→ The request
Reproduce the listing below, swapping every "checkbox" for "check box" and leaving everything else unchanged.

_ _ _ _ _

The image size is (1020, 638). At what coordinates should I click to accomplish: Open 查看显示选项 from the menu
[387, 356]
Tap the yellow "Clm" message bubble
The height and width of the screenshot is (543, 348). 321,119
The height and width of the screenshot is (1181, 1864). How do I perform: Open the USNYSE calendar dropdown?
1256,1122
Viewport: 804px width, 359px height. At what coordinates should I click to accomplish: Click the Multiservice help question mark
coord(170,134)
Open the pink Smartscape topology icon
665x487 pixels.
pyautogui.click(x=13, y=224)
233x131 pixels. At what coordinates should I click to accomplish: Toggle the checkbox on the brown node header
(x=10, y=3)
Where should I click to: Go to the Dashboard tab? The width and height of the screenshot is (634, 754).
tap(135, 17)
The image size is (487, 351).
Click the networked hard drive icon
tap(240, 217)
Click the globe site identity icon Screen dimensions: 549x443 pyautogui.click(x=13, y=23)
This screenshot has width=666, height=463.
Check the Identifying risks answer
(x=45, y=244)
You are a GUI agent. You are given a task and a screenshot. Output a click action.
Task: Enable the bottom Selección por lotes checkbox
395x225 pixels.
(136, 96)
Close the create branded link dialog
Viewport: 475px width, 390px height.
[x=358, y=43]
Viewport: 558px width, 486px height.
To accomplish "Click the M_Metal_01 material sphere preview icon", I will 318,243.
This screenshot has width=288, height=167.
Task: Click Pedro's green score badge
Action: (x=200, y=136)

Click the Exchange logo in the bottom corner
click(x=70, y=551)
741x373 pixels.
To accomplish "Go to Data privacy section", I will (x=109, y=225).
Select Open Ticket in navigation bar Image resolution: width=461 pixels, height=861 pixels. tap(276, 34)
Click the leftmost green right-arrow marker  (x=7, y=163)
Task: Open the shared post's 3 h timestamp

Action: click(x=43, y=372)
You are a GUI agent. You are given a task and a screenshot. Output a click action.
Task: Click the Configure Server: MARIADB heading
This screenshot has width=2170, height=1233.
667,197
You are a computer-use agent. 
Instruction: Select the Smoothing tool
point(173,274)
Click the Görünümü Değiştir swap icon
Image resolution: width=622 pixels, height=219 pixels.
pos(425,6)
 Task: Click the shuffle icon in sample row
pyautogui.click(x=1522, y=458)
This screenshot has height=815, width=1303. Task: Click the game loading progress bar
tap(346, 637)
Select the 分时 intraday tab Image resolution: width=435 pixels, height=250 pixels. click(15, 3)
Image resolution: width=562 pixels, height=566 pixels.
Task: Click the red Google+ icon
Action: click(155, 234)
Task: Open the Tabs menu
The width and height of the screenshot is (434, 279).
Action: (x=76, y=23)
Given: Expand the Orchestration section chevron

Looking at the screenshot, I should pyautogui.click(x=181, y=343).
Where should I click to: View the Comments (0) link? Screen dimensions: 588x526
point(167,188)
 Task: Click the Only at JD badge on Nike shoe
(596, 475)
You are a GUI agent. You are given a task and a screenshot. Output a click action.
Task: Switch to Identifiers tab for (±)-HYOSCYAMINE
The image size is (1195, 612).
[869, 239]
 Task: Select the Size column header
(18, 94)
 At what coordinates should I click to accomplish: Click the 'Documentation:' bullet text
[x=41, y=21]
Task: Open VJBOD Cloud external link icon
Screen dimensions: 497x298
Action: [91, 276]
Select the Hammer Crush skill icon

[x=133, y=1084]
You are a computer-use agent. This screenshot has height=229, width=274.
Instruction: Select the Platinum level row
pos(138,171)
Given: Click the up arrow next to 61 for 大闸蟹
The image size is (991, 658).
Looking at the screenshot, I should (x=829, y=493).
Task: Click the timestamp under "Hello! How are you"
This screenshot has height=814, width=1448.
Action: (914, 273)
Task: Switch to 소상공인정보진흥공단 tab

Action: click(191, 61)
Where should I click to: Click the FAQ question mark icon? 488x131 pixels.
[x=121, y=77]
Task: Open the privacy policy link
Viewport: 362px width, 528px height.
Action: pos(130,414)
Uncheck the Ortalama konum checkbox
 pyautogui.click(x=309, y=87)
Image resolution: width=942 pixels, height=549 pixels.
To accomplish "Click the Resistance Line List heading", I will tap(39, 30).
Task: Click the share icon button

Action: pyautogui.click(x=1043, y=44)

_ _ _ _ _

→ The reply
The image size is (1020, 638). At what coordinates should I click to accomplish: Open 查看显示选项 from the menu
[387, 356]
Tap the yellow "Clm" message bubble
The height and width of the screenshot is (543, 348). 321,119
The height and width of the screenshot is (1181, 1864). How do I perform: Open the USNYSE calendar dropdown?
1256,1122
Viewport: 804px width, 359px height. At what coordinates should I click to accomplish: Click the Multiservice help question mark
coord(170,134)
Open the pink Smartscape topology icon
665x487 pixels.
pyautogui.click(x=13, y=224)
233x131 pixels. At what coordinates should I click to accomplish: Toggle the check box on the brown node header
(x=10, y=3)
Where should I click to: Go to the Dashboard tab? The width and height of the screenshot is (634, 754).
tap(135, 17)
The image size is (487, 351).
Click the networked hard drive icon
tap(240, 217)
Click the globe site identity icon Screen dimensions: 549x443 pyautogui.click(x=13, y=23)
This screenshot has width=666, height=463.
Check the Identifying risks answer
(x=45, y=244)
You are a GUI agent. You are given a task and a screenshot. Output a click action.
Task: Enable the bottom Selección por lotes check box
395x225 pixels.
(136, 96)
Close the create branded link dialog
Viewport: 475px width, 390px height.
[x=358, y=43]
Viewport: 558px width, 486px height.
To accomplish "Click the M_Metal_01 material sphere preview icon", I will 318,243.
This screenshot has width=288, height=167.
Task: Click Pedro's green score badge
Action: (x=200, y=136)

Click the Exchange logo in the bottom corner
click(x=70, y=551)
741x373 pixels.
To accomplish "Go to Data privacy section", I will (x=109, y=225).
Select Open Ticket in navigation bar Image resolution: width=461 pixels, height=861 pixels. tap(276, 34)
Click the leftmost green right-arrow marker  (x=7, y=163)
Task: Open the shared post's 3 h timestamp

Action: click(x=43, y=372)
You are a GUI agent. You are given a task and a screenshot. Output a click action.
Task: Click the Configure Server: MARIADB heading
This screenshot has width=2170, height=1233.
667,197
You are a computer-use agent. 
Instruction: Select the Smoothing tool
point(173,274)
Click the Görünümü Değiştir swap icon
Image resolution: width=622 pixels, height=219 pixels.
pos(425,6)
 Task: Click the shuffle icon in sample row
pyautogui.click(x=1522, y=458)
This screenshot has height=815, width=1303. Task: Click the game loading progress bar
tap(346, 637)
Select the 分时 intraday tab Image resolution: width=435 pixels, height=250 pixels. click(15, 3)
Image resolution: width=562 pixels, height=566 pixels.
Task: Click the red Google+ icon
Action: click(155, 234)
Task: Open the Tabs menu
The width and height of the screenshot is (434, 279).
Action: (x=76, y=23)
Given: Expand the Orchestration section chevron

Looking at the screenshot, I should pyautogui.click(x=181, y=343).
Where should I click to: View the Comments (0) link? Screen dimensions: 588x526
point(167,188)
 Task: Click the Only at JD badge on Nike shoe
(596, 475)
You are a GUI agent. You are given a task and a screenshot. Output a click action.
Task: Switch to Identifiers tab for (±)-HYOSCYAMINE
The image size is (1195, 612).
[869, 239]
 Task: Select the Size column header
(18, 94)
 At what coordinates should I click to accomplish: Click the 'Documentation:' bullet text
[x=41, y=21]
Task: Open VJBOD Cloud external link icon
Screen dimensions: 497x298
Action: [91, 276]
Select the Hammer Crush skill icon

[x=133, y=1084]
You are a computer-use agent. This screenshot has height=229, width=274.
Instruction: Select the Platinum level row
pos(138,171)
Given: Click the up arrow next to 61 for 大闸蟹
The image size is (991, 658).
Looking at the screenshot, I should (x=829, y=493).
Task: Click the timestamp under "Hello! How are you"
This screenshot has height=814, width=1448.
Action: (914, 273)
Task: Switch to 소상공인정보진흥공단 tab

Action: click(191, 61)
Where should I click to: Click the FAQ question mark icon? 488x131 pixels.
[x=121, y=77]
Task: Open the privacy policy link
Viewport: 362px width, 528px height.
Action: pos(130,414)
Uncheck the Ortalama konum check box
 pyautogui.click(x=309, y=87)
Image resolution: width=942 pixels, height=549 pixels.
To accomplish "Click the Resistance Line List heading", I will tap(39, 30).
Task: Click the share icon button

Action: pyautogui.click(x=1043, y=44)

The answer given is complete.